John Tate, responsable de certains des développements les plus importants de la théorie des nombres et de la géométrie arithmétique au cours de la seconde moitié du XXe siècle, est décédé à l’âge de 94 ans. Tate était membre du corps professoral du département de mathématiques de Harvard lorsque j’y étais étudiant de premier cycle, avant de déménager à UT Austin en 1990, puis de prendre sa retraite en 2009.
Le travail pour lequel Tate est célèbre comprend « La thèse de Tate », sa thèse de doctorat de 1950, qui peut être la thèse de doctorat la plus influente des mathématiques modernes. Pour une explication de la thèse de Tate, voir l’analyse de Fourier de Ramakrishnan et Valenza sur les champs de nombres. La généralisation ultérieure du cas GL(1) de la thèse de Tate au cas GL(n) non abélien est l’un des piliers fondateurs du programme de Langlands.
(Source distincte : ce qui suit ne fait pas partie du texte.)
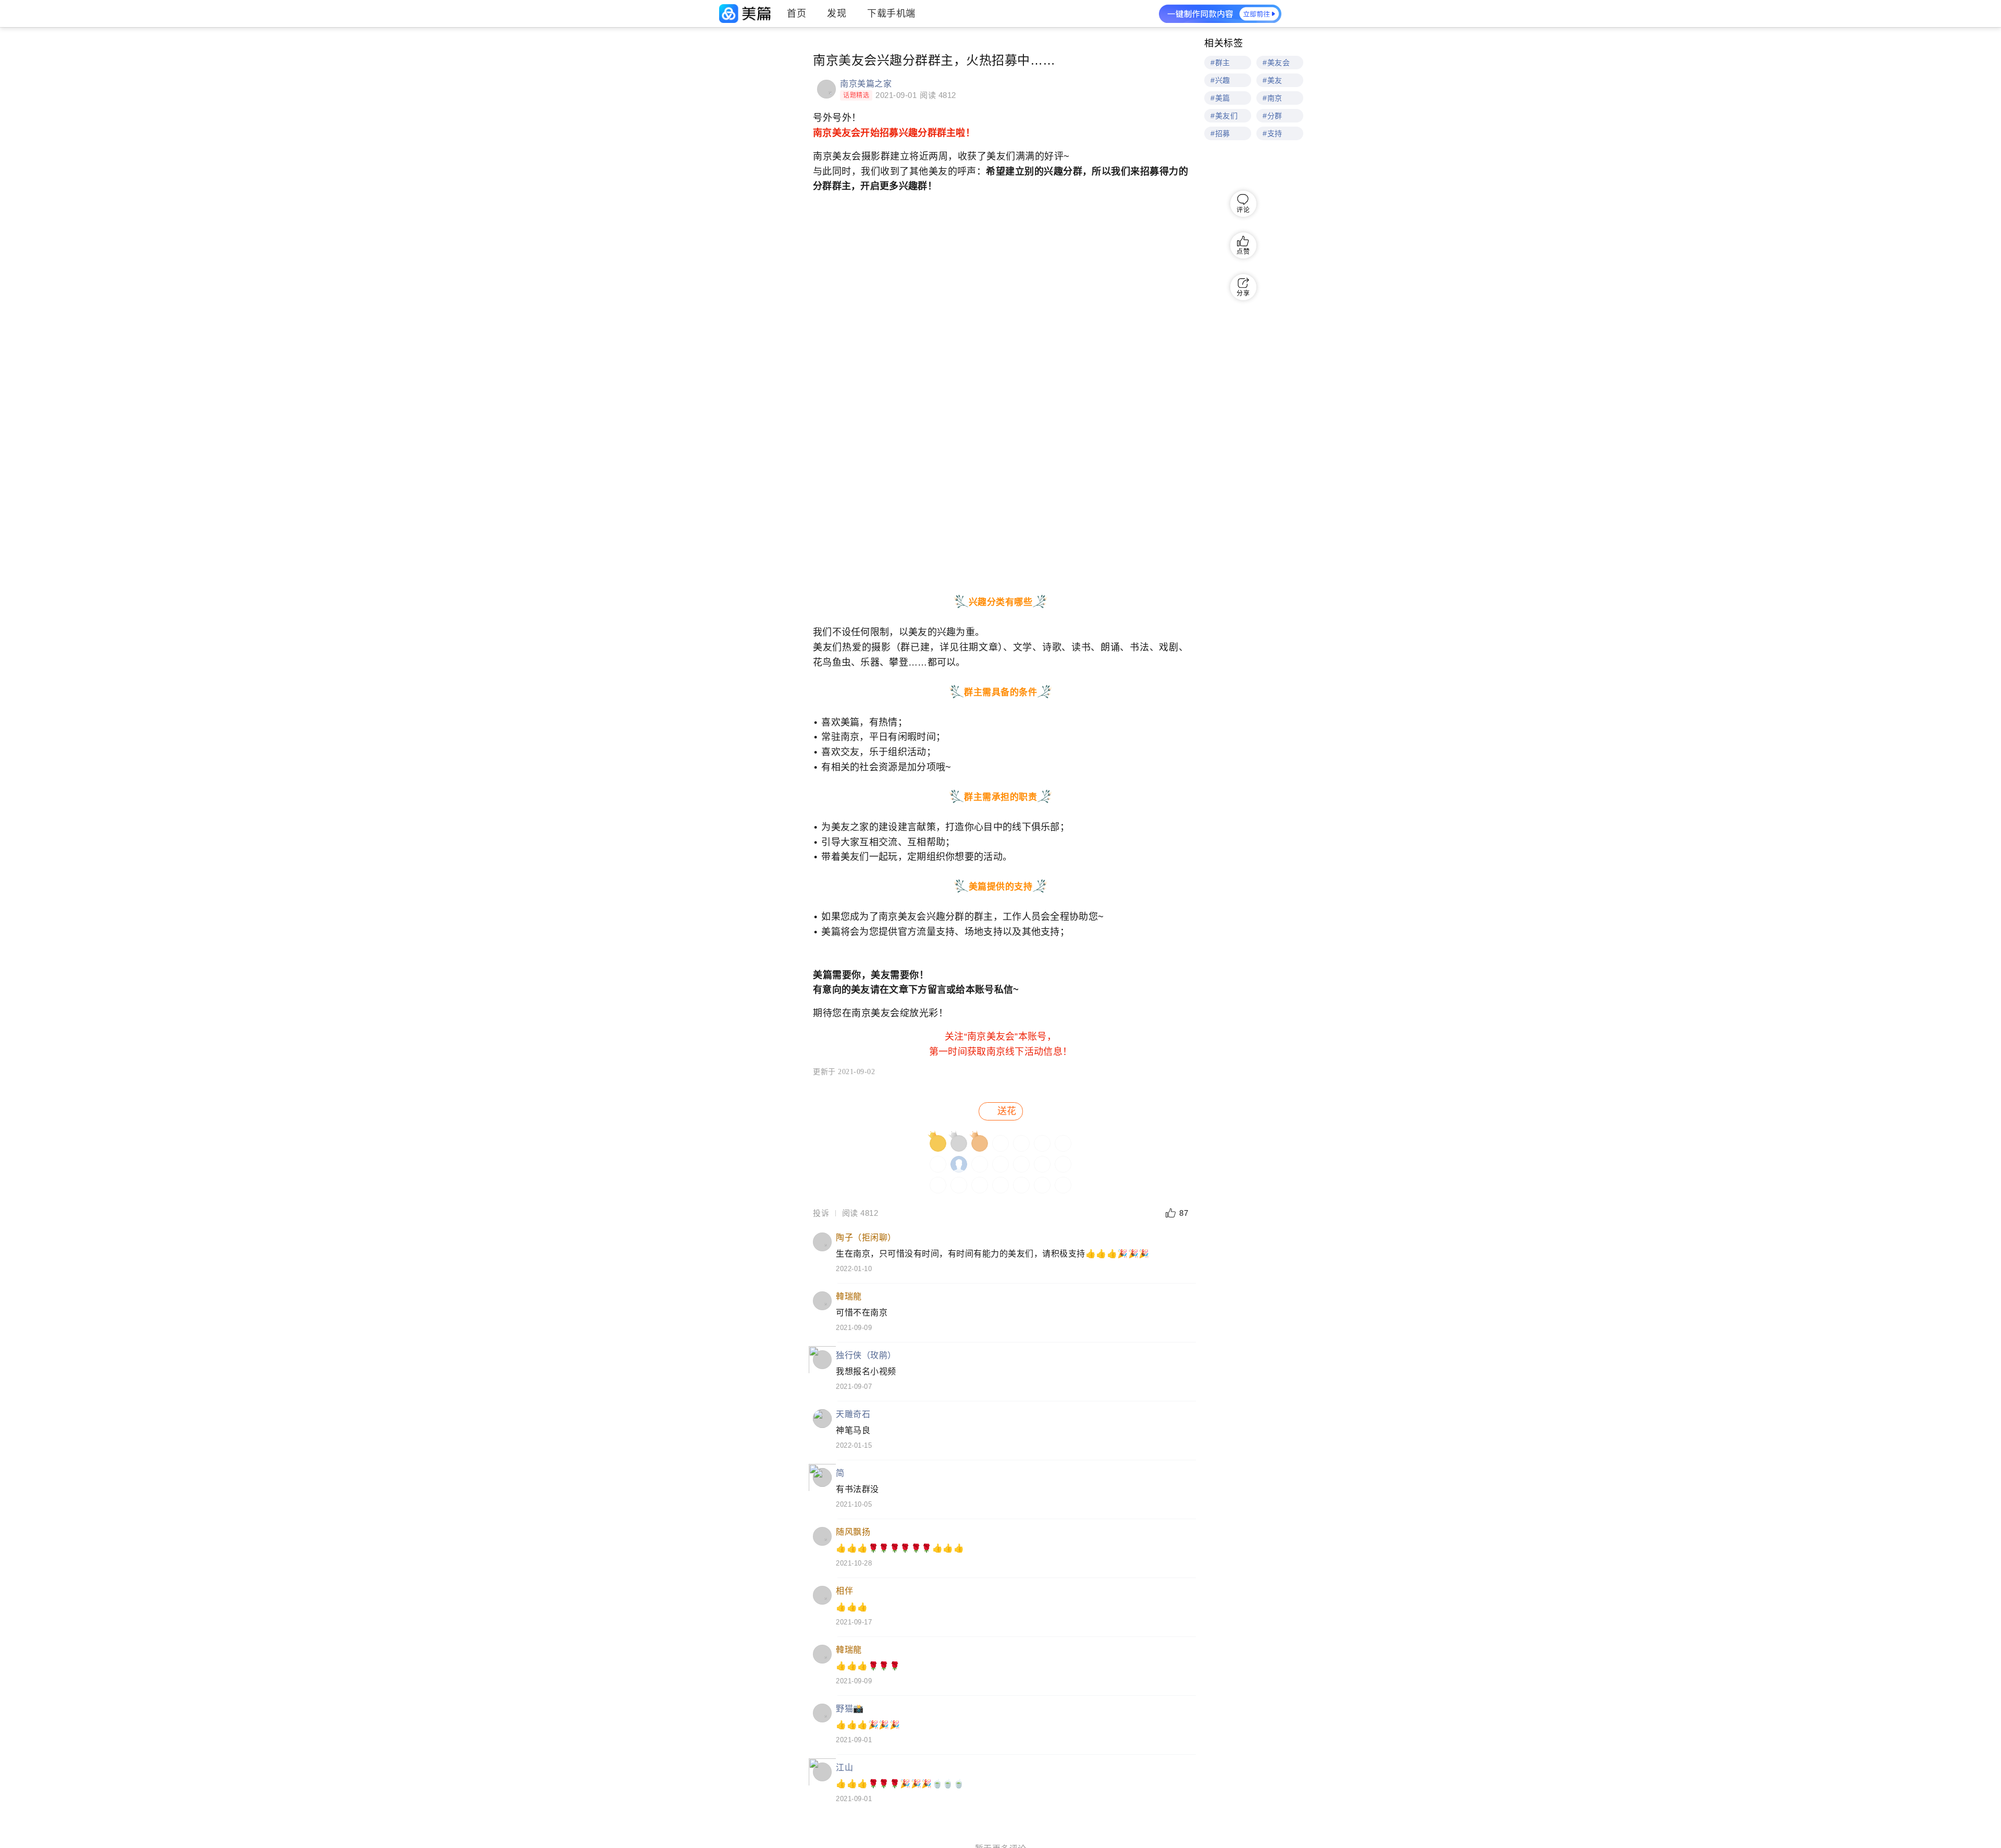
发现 (836, 13)
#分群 (1272, 116)
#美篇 (1220, 98)
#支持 (1272, 133)
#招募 (1220, 133)
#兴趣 (1220, 80)
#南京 (1272, 98)
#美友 (1272, 80)
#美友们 (1224, 116)
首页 (796, 13)
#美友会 (1276, 62)
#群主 (1220, 62)
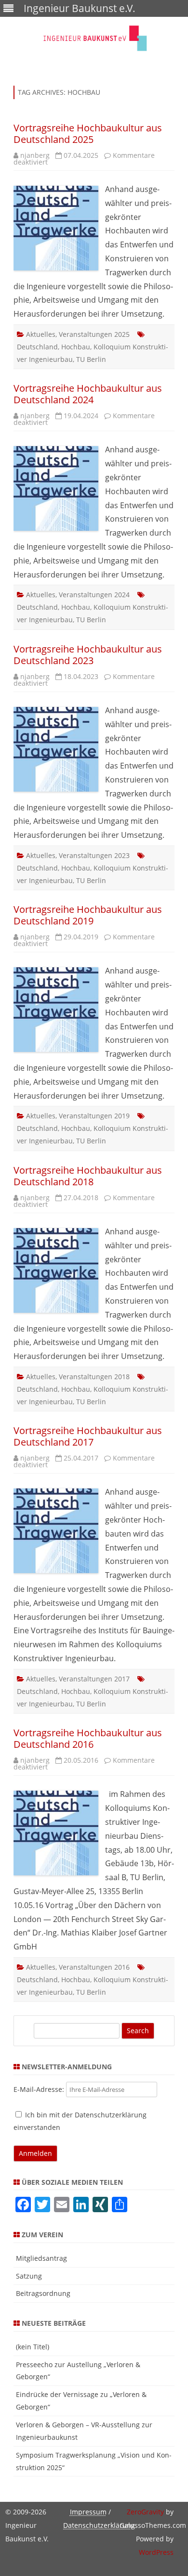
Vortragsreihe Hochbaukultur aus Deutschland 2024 (87, 394)
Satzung (29, 2276)
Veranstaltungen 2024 (94, 594)
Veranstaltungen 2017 (94, 1678)
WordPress (156, 2552)
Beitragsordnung (43, 2293)
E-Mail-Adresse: (39, 2089)
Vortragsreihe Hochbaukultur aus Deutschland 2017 (87, 1436)
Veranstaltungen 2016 (94, 1967)
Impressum (88, 2511)
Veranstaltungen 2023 (94, 855)
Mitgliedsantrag (41, 2258)
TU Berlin (91, 359)
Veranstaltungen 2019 (94, 1115)
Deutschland (37, 346)
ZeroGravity (145, 2511)
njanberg (35, 155)
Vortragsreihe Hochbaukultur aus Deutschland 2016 (87, 1738)
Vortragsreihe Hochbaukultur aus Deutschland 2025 (87, 133)
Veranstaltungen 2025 (94, 334)
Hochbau (75, 346)
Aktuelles (40, 334)
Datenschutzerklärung (99, 2525)
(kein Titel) (32, 2346)
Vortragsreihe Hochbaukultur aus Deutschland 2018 (87, 1176)
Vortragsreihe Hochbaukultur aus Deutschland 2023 (87, 654)
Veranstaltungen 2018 (94, 1376)
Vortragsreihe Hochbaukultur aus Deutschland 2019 (87, 915)
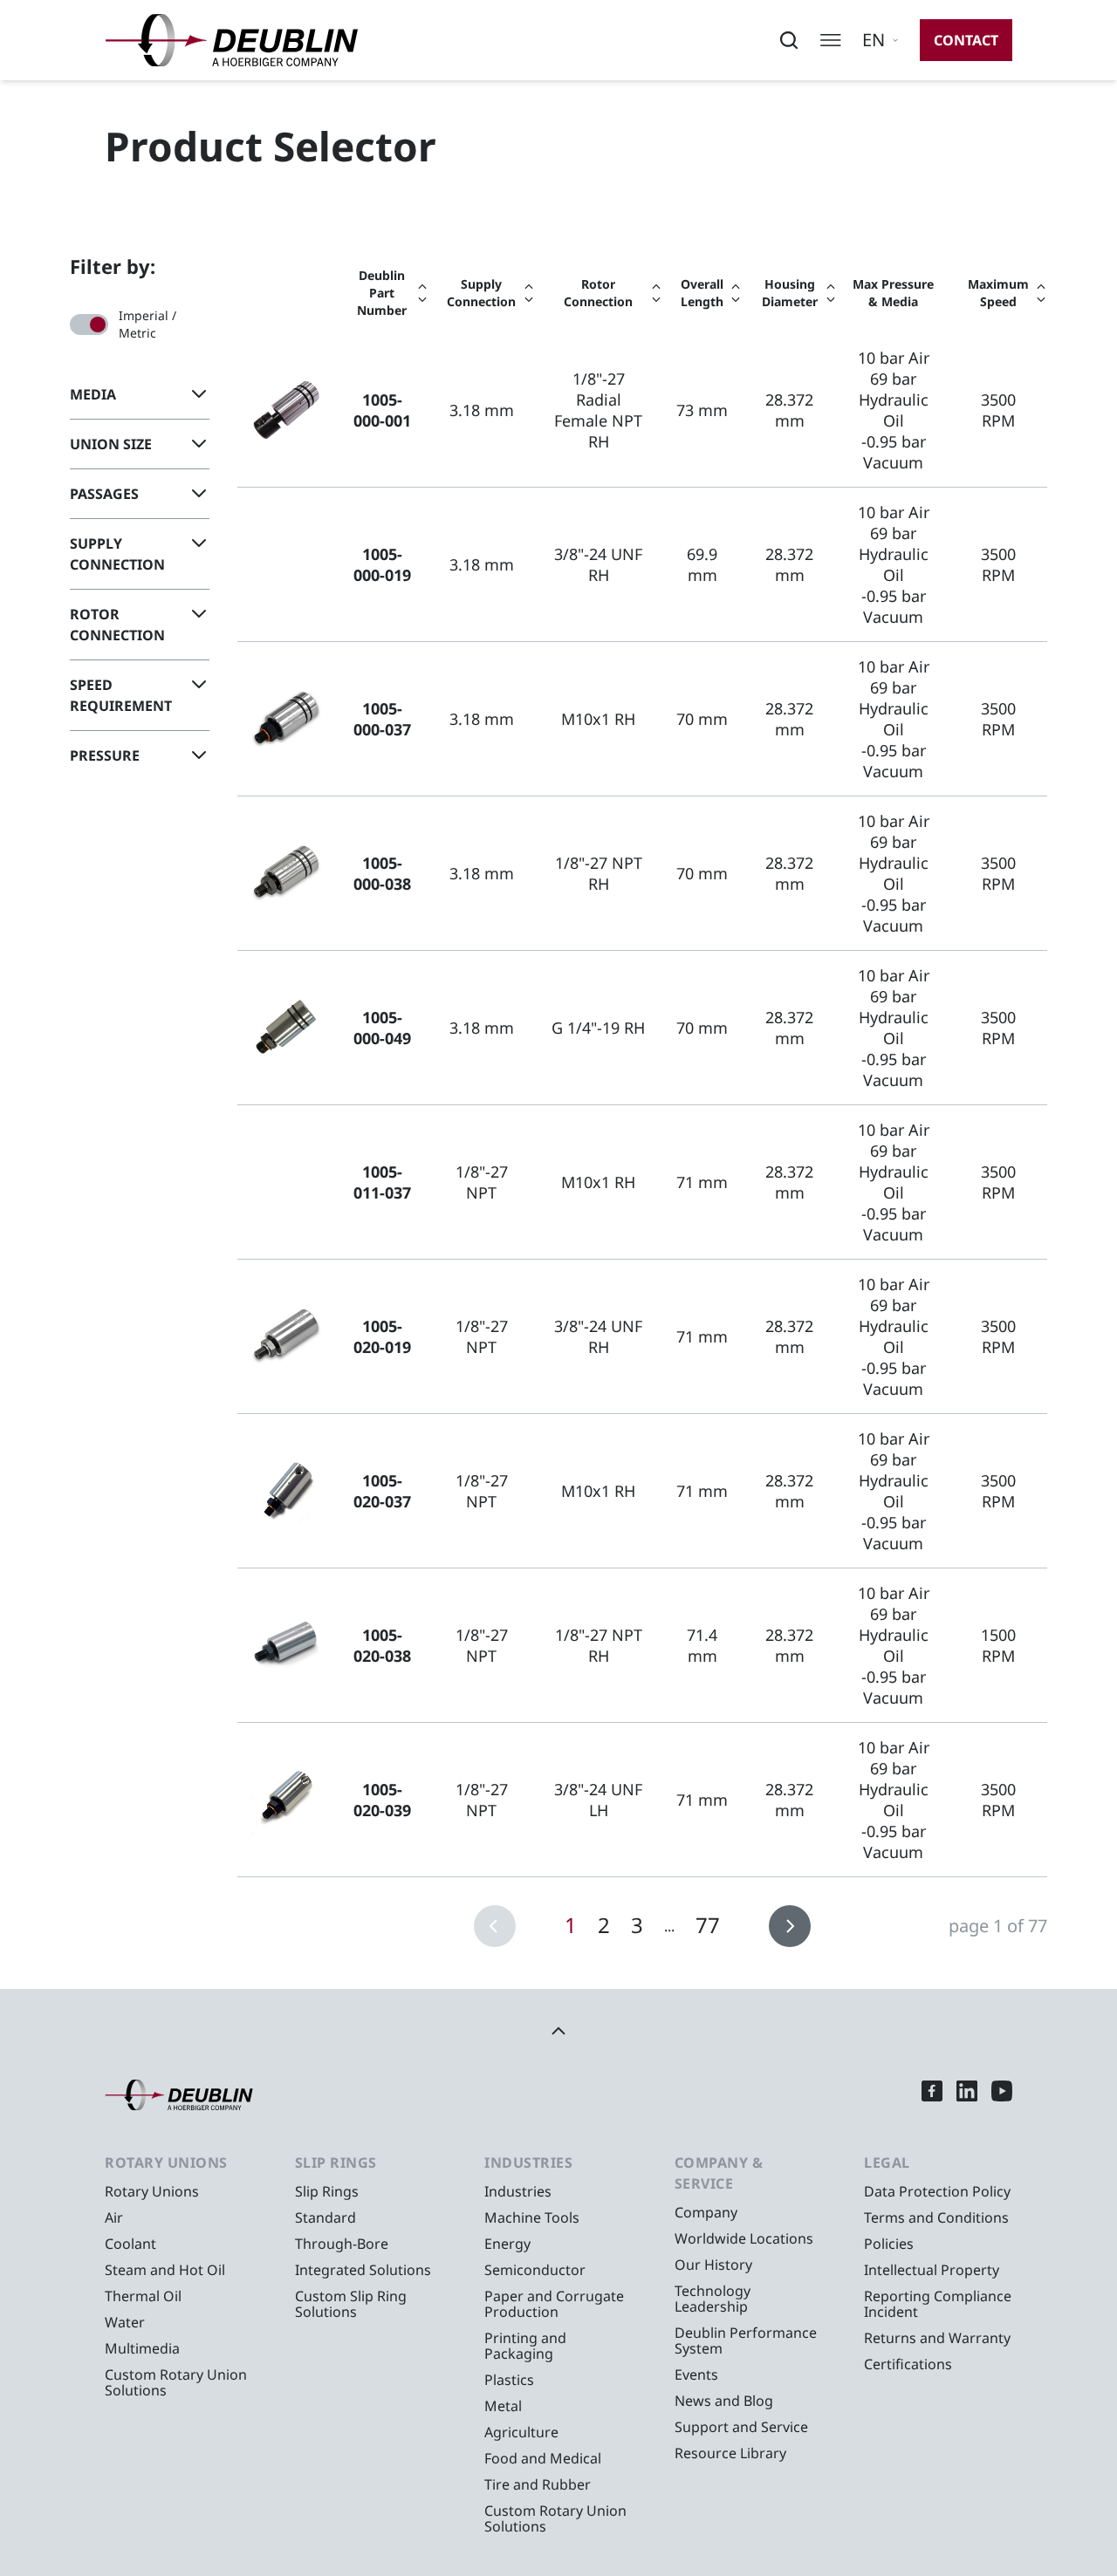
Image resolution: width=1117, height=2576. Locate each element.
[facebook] (932, 2095)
Tate a été lauréat du Prix Abel en 2009, et on peut en apprendre beaucoup plus sur lui à partir d’une interview réalisée à l’époque du prix. Pour une discussion approfondie du travail mathématique de Tate, voir cet article de James Milne, ou cette revue par Milne des œuvres collectées de Tate.
Du site Web de Milne, quelques histoires sur Tate:
Un mathématicien expliquait son travail à Tate, qui avait l’air ennuyé. Finalement, le mathématicien a demandé « Vous ne trouvez pas cela intéressant? » »Non, non » a déclaré Tate, « Je pense que c’est très intéressant, mais je n’ai pas le temps de m’intéresser à tout ce qui est intéressant ».
En tant que sujet de thèse, Tate m’a posé le problème de prouver une formule que lui et Mike Artin avaient conjecturée concernant les surfaces algébriques sur des champs finis. Un jour, il m’a croisé dans les couloirs de la 2 Divinity Avenue et m’a demandé comment ça se passait. « Pas bien » dis-je, « Dans un exemple, j’ai calculé le côté gauche et obtenu p13; pour l’autre côté, j’ai obtenu p17; 13 n’est pas égal à 17, et donc la conjecture est fausse. »Pendant un moment, Tate a été surpris, mais il a ensuite fait irruption dans un sourire et a dit « C’est génial! C’est vraiment génial! Mike et moi avons dû oublier un petit facteur que vous avez découvert. »Il m’a emmené à son bureau pour le lui montrer. En l’écrivant devant lui, j’ai découvert une erreur dans mon travail, qui prouvait en fait que la conjecture était correcte dans l’exemple que j’ai considéré. Alors je me suis excusé auprès de Tate pour ma négligence. Mais Tate a répondu: « Votre erreur n’était pas que vous ayez fait une erreur — nous faisons tous des erreurs. Votre erreur était de ne pas réaliser que vous avez dû faire une erreur. Ce truc est trop beau pour ne pas être vrai. »
Lors d’un séminaire à Harvard, une conjecture de Lichtenbaum a été mentionnée. Quelqu’un a dit avec mépris que pour le seul cas où quelqu’un avait pu le tester, les puissances de 2 se produisant dans la formule conjecturée avaient été calculées et elles se sont avérées fausses; ainsi la conjecture est fausse. « Seulement pour 2 » a répondu Tate du public.
Le père de Tate, John Torrence Tate Sr., était physicien, rédacteur en chef de la Physical Review entre 1926 et 1950. Dans une histoire célèbre, Tate Sr. a tenu tête à Einstein en insistant pour que l’un de ses articles soit arbitré de la manière habituelle. Einstein était outré (mais il s’est avéré que le papier était incorrect). Il y a quelques années, j’étais à une conférence ici à New York à la Fondation Simons, au cours de laquelle l’orateur a mis en place une diapositive faisant référence au travail de Tate (Jr.), avec une photo de Tate. Après un moment, du fond de la pièce, nous avons entendu « ce n’est pas moi, c’est mon père! ».
Mise à jour: Kenneth Chang a une nécrologie de Tate au New York Times.